Evidence also shows that Sims did not hide his racial or social biases in the development of his innovations. As one author states, “Throughout his medical career, Sims maintained a class bound prescription for the use of anesthesia with an unspoken premise that those women in the wealthy tier were by far the most vulnerable to pain.”15 It is important to note that there were contemporary rivals of Sims who strongly disagreed with his approach at the time, such as Dr James Simpson, who performed his surgical experiments on animals with appropriate anesthesia, rather than on enslaved human beings without anesthesia.7
We have delved into history to carefully examine the controversy and gain more facts regarding the rationale behind the laudatory statues of Dr J. Marion Sims, considered one of the fathers of gynecology.
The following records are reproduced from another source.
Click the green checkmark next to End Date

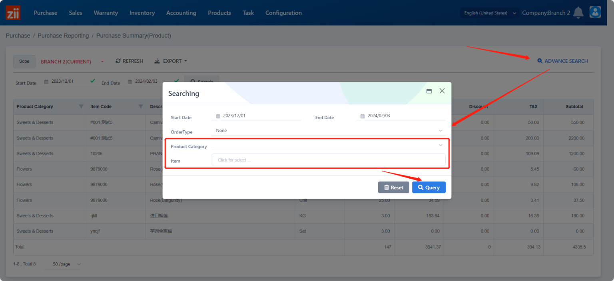click(x=176, y=81)
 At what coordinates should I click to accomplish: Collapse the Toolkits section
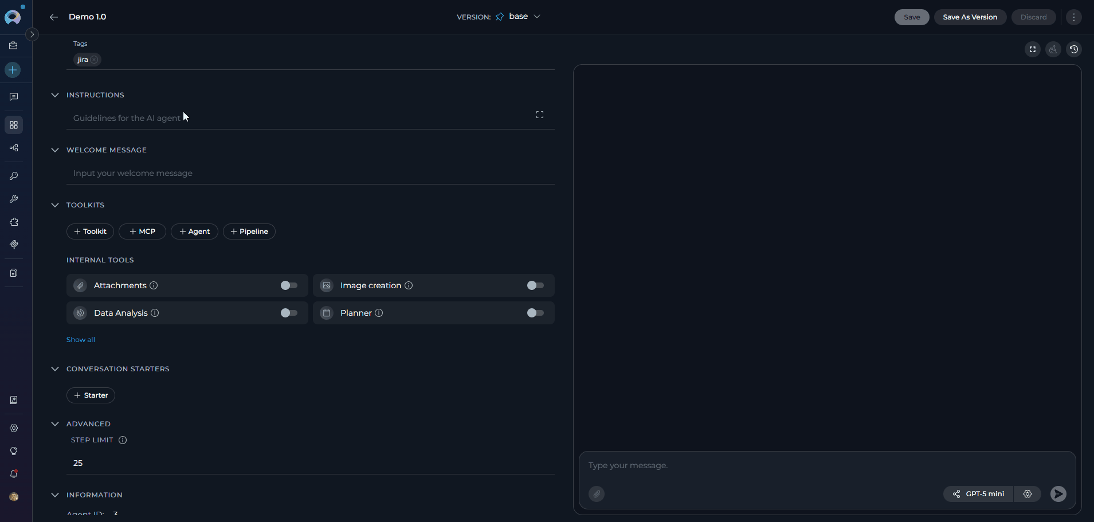(x=55, y=205)
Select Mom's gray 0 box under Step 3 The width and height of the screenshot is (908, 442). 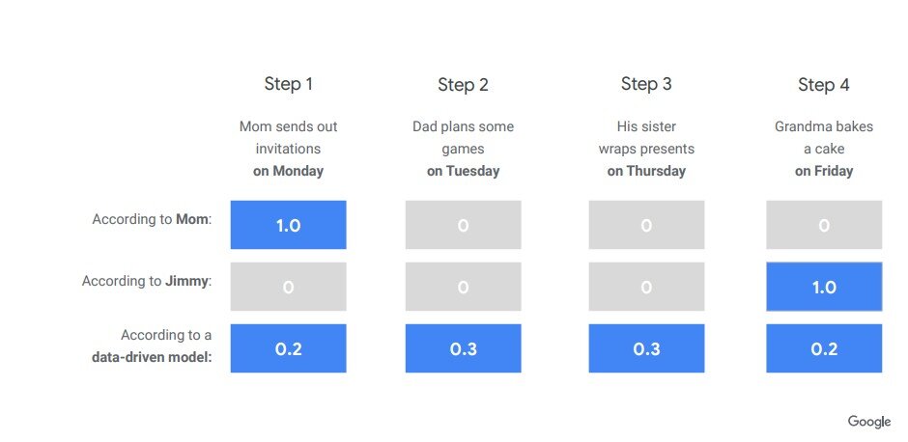coord(647,225)
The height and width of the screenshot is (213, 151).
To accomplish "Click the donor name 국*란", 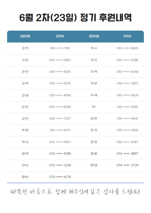I will (x=25, y=60).
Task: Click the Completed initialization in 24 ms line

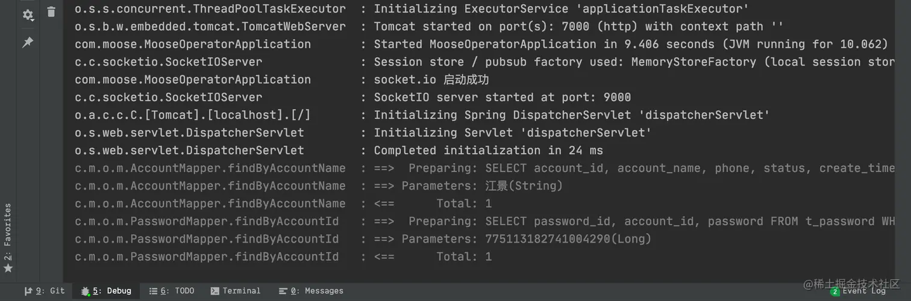Action: coord(488,151)
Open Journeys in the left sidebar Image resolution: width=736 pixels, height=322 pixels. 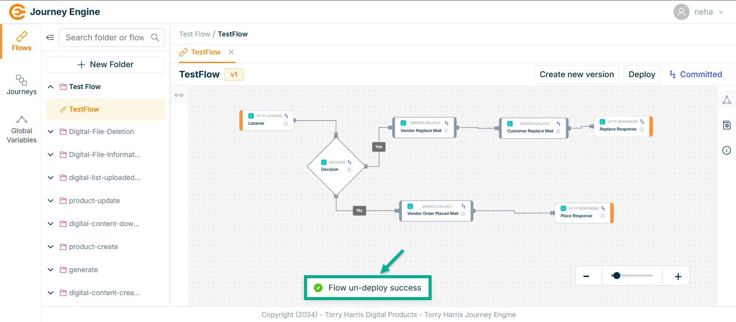coord(21,85)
A large statue in his honor stands in a predominantly African American and Latino community in New York City.6 His experimental operations on enslaved black women named Anarcha, Betsey, Lucy, and others allowed him to receive numerous accolades and honors, as well as have a long and prestigious medical career.
Although the exploration of the relevant literature did provide more facts regarding Sims and his career, we, as the editors of this journal, wish to make our stand on the issue quite clear: viewed through the lens and the laws of the 21st century, what Sims did was immoral and illegal, no matter how important the work turned out to be. He plainly performed experimental surgery on an extremely vulnerable patient population. We must use this case as an example in the medical community of where the ends cannot justify the means. Although Sims’ work was of great medical import, it came at a dreadful—many would say unforgivable— moral cost, a cost that we in the medical and nursing community should not make excuses for. The ends may have justified the means in Sims’ era, but they do not and cannot in ours.
The statements and opinions contained in this editorial are solely those of the coeditors in chief.